ASSIGNED TASK: Without adding or dropping anything, copy the entries below.

DATA FOR THIS EXERCISE:
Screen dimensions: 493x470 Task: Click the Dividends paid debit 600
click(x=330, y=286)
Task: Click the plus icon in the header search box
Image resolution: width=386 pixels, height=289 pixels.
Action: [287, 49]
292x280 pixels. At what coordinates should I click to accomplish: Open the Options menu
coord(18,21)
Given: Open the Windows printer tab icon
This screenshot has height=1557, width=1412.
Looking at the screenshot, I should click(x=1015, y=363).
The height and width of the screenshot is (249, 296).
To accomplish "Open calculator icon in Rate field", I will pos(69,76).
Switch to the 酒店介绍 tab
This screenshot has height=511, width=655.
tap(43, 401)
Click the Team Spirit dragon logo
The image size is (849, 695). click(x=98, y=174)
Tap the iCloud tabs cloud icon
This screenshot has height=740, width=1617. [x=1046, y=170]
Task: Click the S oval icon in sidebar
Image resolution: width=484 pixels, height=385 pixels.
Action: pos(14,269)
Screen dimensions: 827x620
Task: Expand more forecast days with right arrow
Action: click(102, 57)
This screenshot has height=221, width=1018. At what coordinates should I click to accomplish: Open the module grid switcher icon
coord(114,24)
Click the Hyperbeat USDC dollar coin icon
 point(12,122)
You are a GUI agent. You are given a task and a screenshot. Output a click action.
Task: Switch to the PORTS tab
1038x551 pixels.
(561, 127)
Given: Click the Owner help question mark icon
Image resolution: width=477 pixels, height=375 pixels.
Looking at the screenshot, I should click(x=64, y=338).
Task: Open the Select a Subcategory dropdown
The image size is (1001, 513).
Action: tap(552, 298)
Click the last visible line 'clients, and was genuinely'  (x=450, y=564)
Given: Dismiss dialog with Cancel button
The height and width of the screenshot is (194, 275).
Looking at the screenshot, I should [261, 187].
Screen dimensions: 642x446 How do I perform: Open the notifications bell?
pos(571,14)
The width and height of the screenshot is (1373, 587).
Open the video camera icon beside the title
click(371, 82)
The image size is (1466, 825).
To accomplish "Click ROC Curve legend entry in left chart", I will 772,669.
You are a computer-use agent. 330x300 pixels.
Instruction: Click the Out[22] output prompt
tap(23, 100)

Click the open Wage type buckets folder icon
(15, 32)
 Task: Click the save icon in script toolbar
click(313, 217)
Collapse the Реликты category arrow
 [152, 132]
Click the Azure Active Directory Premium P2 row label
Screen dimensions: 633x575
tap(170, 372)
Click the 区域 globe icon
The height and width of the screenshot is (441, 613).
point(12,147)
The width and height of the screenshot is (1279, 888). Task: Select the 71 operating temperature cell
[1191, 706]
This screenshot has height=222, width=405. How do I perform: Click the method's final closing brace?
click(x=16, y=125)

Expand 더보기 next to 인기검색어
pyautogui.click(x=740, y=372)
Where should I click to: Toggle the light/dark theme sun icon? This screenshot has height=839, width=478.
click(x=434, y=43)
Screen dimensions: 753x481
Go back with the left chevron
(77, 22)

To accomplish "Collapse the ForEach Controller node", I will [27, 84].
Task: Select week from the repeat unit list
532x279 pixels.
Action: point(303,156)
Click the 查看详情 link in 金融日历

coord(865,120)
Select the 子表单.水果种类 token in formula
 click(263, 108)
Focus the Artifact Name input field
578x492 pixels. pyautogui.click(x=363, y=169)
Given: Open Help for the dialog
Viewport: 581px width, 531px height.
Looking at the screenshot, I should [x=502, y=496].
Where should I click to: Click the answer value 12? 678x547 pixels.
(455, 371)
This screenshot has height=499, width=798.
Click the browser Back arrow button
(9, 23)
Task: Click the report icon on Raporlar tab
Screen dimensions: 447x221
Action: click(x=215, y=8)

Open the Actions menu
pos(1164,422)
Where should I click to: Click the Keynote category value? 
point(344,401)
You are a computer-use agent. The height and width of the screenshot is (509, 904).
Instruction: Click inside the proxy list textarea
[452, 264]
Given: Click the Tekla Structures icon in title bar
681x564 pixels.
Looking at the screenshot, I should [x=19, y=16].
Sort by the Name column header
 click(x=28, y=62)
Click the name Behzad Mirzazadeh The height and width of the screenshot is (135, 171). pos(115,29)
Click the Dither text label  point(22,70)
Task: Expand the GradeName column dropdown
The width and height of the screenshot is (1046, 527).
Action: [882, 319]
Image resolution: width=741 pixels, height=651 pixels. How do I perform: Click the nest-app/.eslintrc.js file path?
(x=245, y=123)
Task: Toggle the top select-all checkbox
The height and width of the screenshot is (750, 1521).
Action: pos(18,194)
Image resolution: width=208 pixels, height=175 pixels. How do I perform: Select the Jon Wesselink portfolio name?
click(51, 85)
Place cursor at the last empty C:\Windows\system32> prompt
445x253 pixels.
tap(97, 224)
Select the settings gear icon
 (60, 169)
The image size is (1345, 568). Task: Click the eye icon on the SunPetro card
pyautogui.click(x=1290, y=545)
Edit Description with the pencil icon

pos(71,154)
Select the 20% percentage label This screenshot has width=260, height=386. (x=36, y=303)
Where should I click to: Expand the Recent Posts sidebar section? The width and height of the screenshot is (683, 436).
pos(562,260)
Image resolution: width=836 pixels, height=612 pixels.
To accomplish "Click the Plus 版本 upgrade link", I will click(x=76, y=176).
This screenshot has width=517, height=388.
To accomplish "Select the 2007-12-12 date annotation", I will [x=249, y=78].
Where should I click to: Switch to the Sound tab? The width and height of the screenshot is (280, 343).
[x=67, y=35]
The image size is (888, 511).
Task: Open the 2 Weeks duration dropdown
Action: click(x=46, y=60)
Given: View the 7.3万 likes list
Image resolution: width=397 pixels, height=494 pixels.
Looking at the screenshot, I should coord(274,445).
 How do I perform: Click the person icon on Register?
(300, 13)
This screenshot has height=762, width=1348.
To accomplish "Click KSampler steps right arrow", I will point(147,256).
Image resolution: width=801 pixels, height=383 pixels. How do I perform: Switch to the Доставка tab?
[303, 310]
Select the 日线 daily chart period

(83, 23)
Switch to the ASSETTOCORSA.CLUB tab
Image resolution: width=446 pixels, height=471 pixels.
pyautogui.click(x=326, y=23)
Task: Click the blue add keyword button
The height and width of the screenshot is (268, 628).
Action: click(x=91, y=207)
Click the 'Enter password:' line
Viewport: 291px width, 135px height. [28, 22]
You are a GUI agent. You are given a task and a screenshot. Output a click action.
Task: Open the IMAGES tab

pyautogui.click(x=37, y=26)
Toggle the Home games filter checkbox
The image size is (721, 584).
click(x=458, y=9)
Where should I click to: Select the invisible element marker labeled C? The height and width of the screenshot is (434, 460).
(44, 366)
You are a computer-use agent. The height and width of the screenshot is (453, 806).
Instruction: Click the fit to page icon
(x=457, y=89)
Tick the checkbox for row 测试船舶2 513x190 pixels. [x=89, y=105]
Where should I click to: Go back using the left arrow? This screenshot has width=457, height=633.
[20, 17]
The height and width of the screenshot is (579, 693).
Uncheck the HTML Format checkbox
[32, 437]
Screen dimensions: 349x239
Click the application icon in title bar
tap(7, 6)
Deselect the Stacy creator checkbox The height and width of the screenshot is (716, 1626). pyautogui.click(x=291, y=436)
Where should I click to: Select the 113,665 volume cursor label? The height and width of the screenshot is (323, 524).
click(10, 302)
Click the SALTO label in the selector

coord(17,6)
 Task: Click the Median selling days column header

EXERCISE RESPONSE:
Screen dimensions: 493x470 Task: Click the Dividends paid debit 600
click(x=330, y=286)
Task: Click the plus icon in the header search box
Image resolution: width=386 pixels, height=289 pixels.
Action: [287, 49]
292x280 pixels. At what coordinates should I click to accomplish: Open the Options menu
coord(18,21)
Given: Open the Windows printer tab icon
This screenshot has height=1557, width=1412.
Looking at the screenshot, I should click(x=1015, y=363).
The height and width of the screenshot is (249, 296).
To accomplish "Open calculator icon in Rate field", I will pos(69,76).
Switch to the 酒店介绍 tab
This screenshot has height=511, width=655.
tap(43, 401)
Click the Team Spirit dragon logo
The image size is (849, 695). click(x=98, y=174)
Tap the iCloud tabs cloud icon
This screenshot has height=740, width=1617. [x=1046, y=170]
Task: Click the S oval icon in sidebar
Image resolution: width=484 pixels, height=385 pixels.
Action: pos(14,269)
Screen dimensions: 827x620
Task: Expand more forecast days with right arrow
Action: click(102, 57)
This screenshot has height=221, width=1018. At what coordinates should I click to accomplish: Open the module grid switcher icon
coord(114,24)
Click the Hyperbeat USDC dollar coin icon
 point(12,122)
You are a GUI agent. You are given a task and a screenshot. Output a click action.
Task: Switch to the PORTS tab
1038x551 pixels.
(561, 127)
Given: Click the Owner help question mark icon
Image resolution: width=477 pixels, height=375 pixels.
Looking at the screenshot, I should click(x=64, y=338).
Task: Open the Select a Subcategory dropdown
The image size is (1001, 513).
Action: tap(552, 298)
Click the last visible line 'clients, and was genuinely'  (x=450, y=564)
Given: Dismiss dialog with Cancel button
The height and width of the screenshot is (194, 275).
Looking at the screenshot, I should [261, 187].
Screen dimensions: 642x446 How do I perform: Open the notifications bell?
pos(571,14)
The width and height of the screenshot is (1373, 587).
Open the video camera icon beside the title
click(371, 82)
The image size is (1466, 825).
To accomplish "Click ROC Curve legend entry in left chart", I will 772,669.
You are a computer-use agent. 330x300 pixels.
Instruction: Click the Out[22] output prompt
tap(23, 100)

Click the open Wage type buckets folder icon
(15, 32)
 Task: Click the save icon in script toolbar
click(313, 217)
Collapse the Реликты category arrow
 [152, 132]
Click the Azure Active Directory Premium P2 row label
Screen dimensions: 633x575
tap(170, 372)
Click the 区域 globe icon
The height and width of the screenshot is (441, 613).
point(12,147)
The width and height of the screenshot is (1279, 888). Task: Select the 71 operating temperature cell
[1191, 706]
This screenshot has height=222, width=405. How do I perform: Click the method's final closing brace?
click(x=16, y=125)

Expand 더보기 next to 인기검색어
pyautogui.click(x=740, y=372)
Where should I click to: Toggle the light/dark theme sun icon? This screenshot has height=839, width=478.
click(x=434, y=43)
Screen dimensions: 753x481
Go back with the left chevron
(77, 22)

To accomplish "Collapse the ForEach Controller node", I will [27, 84].
Task: Select week from the repeat unit list
532x279 pixels.
Action: point(303,156)
Click the 查看详情 link in 金融日历

coord(865,120)
Select the 子表单.水果种类 token in formula
 click(263, 108)
Focus the Artifact Name input field
578x492 pixels. pyautogui.click(x=363, y=169)
Given: Open Help for the dialog
Viewport: 581px width, 531px height.
Looking at the screenshot, I should [x=502, y=496].
Where should I click to: Click the answer value 12? 678x547 pixels.
(455, 371)
This screenshot has height=499, width=798.
Click the browser Back arrow button
(9, 23)
Task: Click the report icon on Raporlar tab
Screen dimensions: 447x221
Action: click(x=215, y=8)

Open the Actions menu
pos(1164,422)
Where should I click to: Click the Keynote category value? 
point(344,401)
You are a computer-use agent. The height and width of the screenshot is (509, 904).
Instruction: Click inside the proxy list textarea
[452, 264]
Given: Click the Tekla Structures icon in title bar
681x564 pixels.
Looking at the screenshot, I should [x=19, y=16].
Sort by the Name column header
 click(x=28, y=62)
Click the name Behzad Mirzazadeh The height and width of the screenshot is (135, 171). pos(115,29)
Click the Dither text label  point(22,70)
Task: Expand the GradeName column dropdown
The width and height of the screenshot is (1046, 527).
Action: [882, 319]
Image resolution: width=741 pixels, height=651 pixels. How do I perform: Click the nest-app/.eslintrc.js file path?
(x=245, y=123)
Task: Toggle the top select-all checkbox
The height and width of the screenshot is (750, 1521).
Action: pos(18,194)
Image resolution: width=208 pixels, height=175 pixels. How do I perform: Select the Jon Wesselink portfolio name?
click(51, 85)
Place cursor at the last empty C:\Windows\system32> prompt
445x253 pixels.
tap(97, 224)
Select the settings gear icon
 (60, 169)
The image size is (1345, 568). Task: Click the eye icon on the SunPetro card
pyautogui.click(x=1290, y=545)
Edit Description with the pencil icon

pos(71,154)
Select the 20% percentage label This screenshot has width=260, height=386. (x=36, y=303)
Where should I click to: Expand the Recent Posts sidebar section? The width and height of the screenshot is (683, 436).
pos(562,260)
Image resolution: width=836 pixels, height=612 pixels.
To accomplish "Click the Plus 版本 upgrade link", I will click(x=76, y=176).
This screenshot has width=517, height=388.
To accomplish "Select the 2007-12-12 date annotation", I will [x=249, y=78].
Where should I click to: Switch to the Sound tab? The width and height of the screenshot is (280, 343).
[x=67, y=35]
The image size is (888, 511).
Task: Open the 2 Weeks duration dropdown
Action: click(x=46, y=60)
Given: View the 7.3万 likes list
Image resolution: width=397 pixels, height=494 pixels.
Looking at the screenshot, I should coord(274,445).
 How do I perform: Click the person icon on Register?
(300, 13)
This screenshot has height=762, width=1348.
To accomplish "Click KSampler steps right arrow", I will point(147,256).
Image resolution: width=801 pixels, height=383 pixels. How do I perform: Switch to the Доставка tab?
[303, 310]
Select the 日线 daily chart period

(83, 23)
Switch to the ASSETTOCORSA.CLUB tab
Image resolution: width=446 pixels, height=471 pixels.
pyautogui.click(x=326, y=23)
Task: Click the blue add keyword button
The height and width of the screenshot is (268, 628).
Action: click(x=91, y=207)
Click the 'Enter password:' line
Viewport: 291px width, 135px height. [28, 22]
You are a GUI agent. You are given a task and a screenshot. Output a click action.
Task: Open the IMAGES tab

pyautogui.click(x=37, y=26)
Toggle the Home games filter checkbox
The image size is (721, 584).
click(x=458, y=9)
Where should I click to: Select the invisible element marker labeled C? The height and width of the screenshot is (434, 460).
(44, 366)
You are a computer-use agent. The height and width of the screenshot is (453, 806).
Instruction: Click the fit to page icon
(x=457, y=89)
Tick the checkbox for row 测试船舶2 513x190 pixels. [x=89, y=105]
Where should I click to: Go back using the left arrow? This screenshot has width=457, height=633.
[20, 17]
The height and width of the screenshot is (579, 693).
Uncheck the HTML Format checkbox
[32, 437]
Screen dimensions: 349x239
Click the application icon in title bar
tap(7, 6)
Deselect the Stacy creator checkbox The height and width of the screenshot is (716, 1626). pyautogui.click(x=291, y=436)
Where should I click to: Select the 113,665 volume cursor label? The height and width of the screenshot is (323, 524).
click(10, 302)
Click the SALTO label in the selector

coord(17,6)
 Task: Click the Median selling days column header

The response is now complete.